The difference in cognitive skills between the kids of light drinking pregnant moms and non-drinking pregnant moms also evened out after adjusting for variables, with one exception. The sons of women who were light drinkers during pregnancy still had slightly higher spatial and reading skills than the boys of women who didn't drink during pregnancy, though the differences were small.
"In this large, nationally representative study of 7-year-olds, there appeared to be no increased risk of a negative impact of light drinking in pregnancy on behavioral or cognitive development," the researchers wrote.
"Prior to statistical adjustment, children born to light drinkers appeared to have more favorable developmental profiles than children whose mothers did not drink during their pregnancies, but, after statistical adjustment, the differences largely disappeared," they wrote.
"Our findings from regression models and PSM support the suggestion that low levels of alcohol consumption during pregnancy are not linked to behavioral or cognitive problems during early to mid-childhood," they wrote.
However, these findings, from a single study, do not change the advice of OB/GYNs and certified nurse midwives to women.

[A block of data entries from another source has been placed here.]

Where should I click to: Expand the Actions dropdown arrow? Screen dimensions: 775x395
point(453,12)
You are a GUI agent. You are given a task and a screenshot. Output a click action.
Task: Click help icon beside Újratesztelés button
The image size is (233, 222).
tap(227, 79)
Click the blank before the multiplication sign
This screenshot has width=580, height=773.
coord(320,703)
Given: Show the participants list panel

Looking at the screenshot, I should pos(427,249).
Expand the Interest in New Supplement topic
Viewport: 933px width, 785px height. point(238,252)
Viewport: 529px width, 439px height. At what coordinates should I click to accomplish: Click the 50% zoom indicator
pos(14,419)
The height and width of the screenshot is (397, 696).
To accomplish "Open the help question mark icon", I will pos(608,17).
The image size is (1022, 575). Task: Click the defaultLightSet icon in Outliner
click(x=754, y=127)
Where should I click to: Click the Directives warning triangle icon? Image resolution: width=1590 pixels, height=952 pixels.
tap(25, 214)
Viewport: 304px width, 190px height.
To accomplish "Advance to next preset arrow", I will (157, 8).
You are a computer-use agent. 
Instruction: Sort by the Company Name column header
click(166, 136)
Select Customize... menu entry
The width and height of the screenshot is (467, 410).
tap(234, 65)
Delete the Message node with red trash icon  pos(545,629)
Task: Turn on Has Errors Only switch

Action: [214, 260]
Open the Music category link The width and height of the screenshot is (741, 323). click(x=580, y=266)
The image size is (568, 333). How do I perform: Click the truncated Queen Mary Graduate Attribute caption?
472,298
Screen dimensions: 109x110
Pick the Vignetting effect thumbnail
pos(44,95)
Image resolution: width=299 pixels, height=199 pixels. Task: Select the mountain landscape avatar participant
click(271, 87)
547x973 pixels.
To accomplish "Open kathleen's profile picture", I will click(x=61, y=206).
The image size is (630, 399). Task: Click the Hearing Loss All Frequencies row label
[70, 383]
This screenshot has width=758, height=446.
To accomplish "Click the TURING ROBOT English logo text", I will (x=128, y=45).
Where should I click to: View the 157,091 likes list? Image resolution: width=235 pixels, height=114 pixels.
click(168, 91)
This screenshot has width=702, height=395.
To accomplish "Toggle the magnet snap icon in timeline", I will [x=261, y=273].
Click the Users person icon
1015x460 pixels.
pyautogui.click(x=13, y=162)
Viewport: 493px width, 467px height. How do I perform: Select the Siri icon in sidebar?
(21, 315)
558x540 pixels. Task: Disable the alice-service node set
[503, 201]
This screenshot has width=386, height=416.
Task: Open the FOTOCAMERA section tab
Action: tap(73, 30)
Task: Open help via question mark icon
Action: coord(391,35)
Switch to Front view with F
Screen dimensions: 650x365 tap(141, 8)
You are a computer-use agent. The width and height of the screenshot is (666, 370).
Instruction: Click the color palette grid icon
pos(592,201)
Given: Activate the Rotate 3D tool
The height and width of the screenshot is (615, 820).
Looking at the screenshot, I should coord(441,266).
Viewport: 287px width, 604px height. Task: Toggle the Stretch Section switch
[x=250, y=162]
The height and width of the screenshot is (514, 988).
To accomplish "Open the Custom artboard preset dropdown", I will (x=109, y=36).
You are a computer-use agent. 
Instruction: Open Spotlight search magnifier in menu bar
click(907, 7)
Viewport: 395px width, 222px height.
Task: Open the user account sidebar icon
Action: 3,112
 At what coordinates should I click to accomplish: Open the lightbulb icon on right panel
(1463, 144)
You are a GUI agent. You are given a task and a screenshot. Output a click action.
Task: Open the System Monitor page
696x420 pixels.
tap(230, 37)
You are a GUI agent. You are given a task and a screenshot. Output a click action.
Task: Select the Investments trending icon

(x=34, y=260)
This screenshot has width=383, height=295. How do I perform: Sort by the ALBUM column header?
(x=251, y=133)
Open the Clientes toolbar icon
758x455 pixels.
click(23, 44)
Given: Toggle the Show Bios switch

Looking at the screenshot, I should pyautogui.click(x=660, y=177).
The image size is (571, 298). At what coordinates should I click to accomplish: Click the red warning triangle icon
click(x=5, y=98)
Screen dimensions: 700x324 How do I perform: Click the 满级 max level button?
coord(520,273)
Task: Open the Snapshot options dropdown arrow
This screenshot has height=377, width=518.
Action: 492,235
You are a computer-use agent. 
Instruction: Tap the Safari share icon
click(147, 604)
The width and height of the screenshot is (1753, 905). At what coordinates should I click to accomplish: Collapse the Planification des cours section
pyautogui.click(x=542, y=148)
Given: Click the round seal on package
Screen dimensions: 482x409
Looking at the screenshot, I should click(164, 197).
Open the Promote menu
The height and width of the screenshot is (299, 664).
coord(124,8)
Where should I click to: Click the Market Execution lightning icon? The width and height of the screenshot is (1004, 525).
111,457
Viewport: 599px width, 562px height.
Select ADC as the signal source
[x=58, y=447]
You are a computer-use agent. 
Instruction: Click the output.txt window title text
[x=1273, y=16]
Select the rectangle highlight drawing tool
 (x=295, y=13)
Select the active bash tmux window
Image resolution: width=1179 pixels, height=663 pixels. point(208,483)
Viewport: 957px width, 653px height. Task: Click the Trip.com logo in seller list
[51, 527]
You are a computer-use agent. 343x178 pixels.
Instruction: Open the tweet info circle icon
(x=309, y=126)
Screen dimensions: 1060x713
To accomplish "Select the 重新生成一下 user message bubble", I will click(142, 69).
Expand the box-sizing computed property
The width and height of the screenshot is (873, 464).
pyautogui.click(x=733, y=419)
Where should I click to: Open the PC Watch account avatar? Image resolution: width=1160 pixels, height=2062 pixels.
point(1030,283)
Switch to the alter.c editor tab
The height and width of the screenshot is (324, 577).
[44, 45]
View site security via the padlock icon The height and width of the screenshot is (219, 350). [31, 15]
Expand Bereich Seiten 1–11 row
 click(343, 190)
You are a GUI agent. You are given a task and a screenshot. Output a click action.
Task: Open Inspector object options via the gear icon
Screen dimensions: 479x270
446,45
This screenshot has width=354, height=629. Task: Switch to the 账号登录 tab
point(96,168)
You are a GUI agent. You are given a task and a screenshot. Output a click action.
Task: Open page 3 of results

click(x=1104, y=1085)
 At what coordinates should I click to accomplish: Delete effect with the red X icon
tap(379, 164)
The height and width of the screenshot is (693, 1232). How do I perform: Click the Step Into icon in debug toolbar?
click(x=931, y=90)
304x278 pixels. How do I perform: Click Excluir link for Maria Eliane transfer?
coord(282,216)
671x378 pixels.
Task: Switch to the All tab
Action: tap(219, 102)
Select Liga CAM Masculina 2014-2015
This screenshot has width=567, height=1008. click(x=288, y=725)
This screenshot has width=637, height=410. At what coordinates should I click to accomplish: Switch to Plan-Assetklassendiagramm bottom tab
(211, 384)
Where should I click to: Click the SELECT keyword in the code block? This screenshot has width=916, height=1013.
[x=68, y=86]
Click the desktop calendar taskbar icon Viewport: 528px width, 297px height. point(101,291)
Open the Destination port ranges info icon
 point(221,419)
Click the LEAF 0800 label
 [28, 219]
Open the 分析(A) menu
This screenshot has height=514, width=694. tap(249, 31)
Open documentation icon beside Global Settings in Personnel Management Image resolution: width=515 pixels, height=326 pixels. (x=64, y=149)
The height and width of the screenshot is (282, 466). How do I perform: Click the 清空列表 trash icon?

"I am frequently asked about 'just one glass of wine on occasion' and I counsel patients that there are many factors that contribute to fetal alcohol syndrome and developmental deficits," said Jen Mushtaler, an OB/GYN in Austin, Texas, and a dailyRx expert.
"As we do not completely understand how this happens in utero, the American College on Obstetrics and Gynecology advises women to refrain from any alcohol consumption during pregnancy," she said.
Dr. Mushtaler suggests patients ask themselves a question to consider whether having one drink is okay.
"My advice to my patients is to ask themselves if anything were to go wrong, would they blame themselves and feel guilty," she said. "If the answer is yes, then the one glass of wine is not worth drinking."
The study was published April 17 in BJOG: An International Journal of Obstetrics and Gynaecology. The research was funded by the Economic and Social Research Council. The authors declared no conflicts of interest.